◆ **EXERCISE DIRECTIONS**
Retype the lines from the one with "Screen dimensions: 607x405" to the one with "coord(106,4)", leaving out the pictures.

◆ **RECORDS SUPPLIED**
..............................

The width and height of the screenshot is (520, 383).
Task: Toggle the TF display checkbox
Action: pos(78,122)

..............................

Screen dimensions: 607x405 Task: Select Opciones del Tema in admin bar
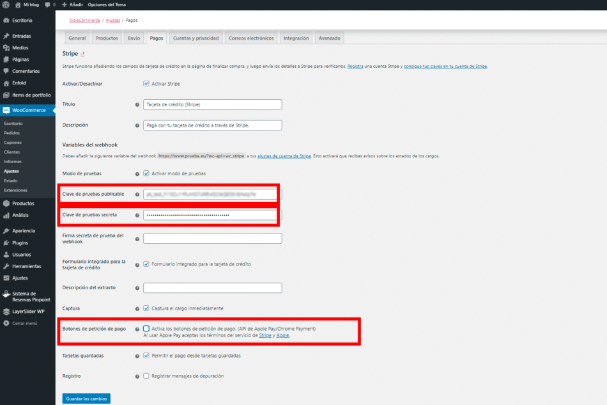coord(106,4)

..............................

◆ **RESULT**
Screen dimensions: 607x405 Task: Select Opciones del Tema in admin bar
coord(106,4)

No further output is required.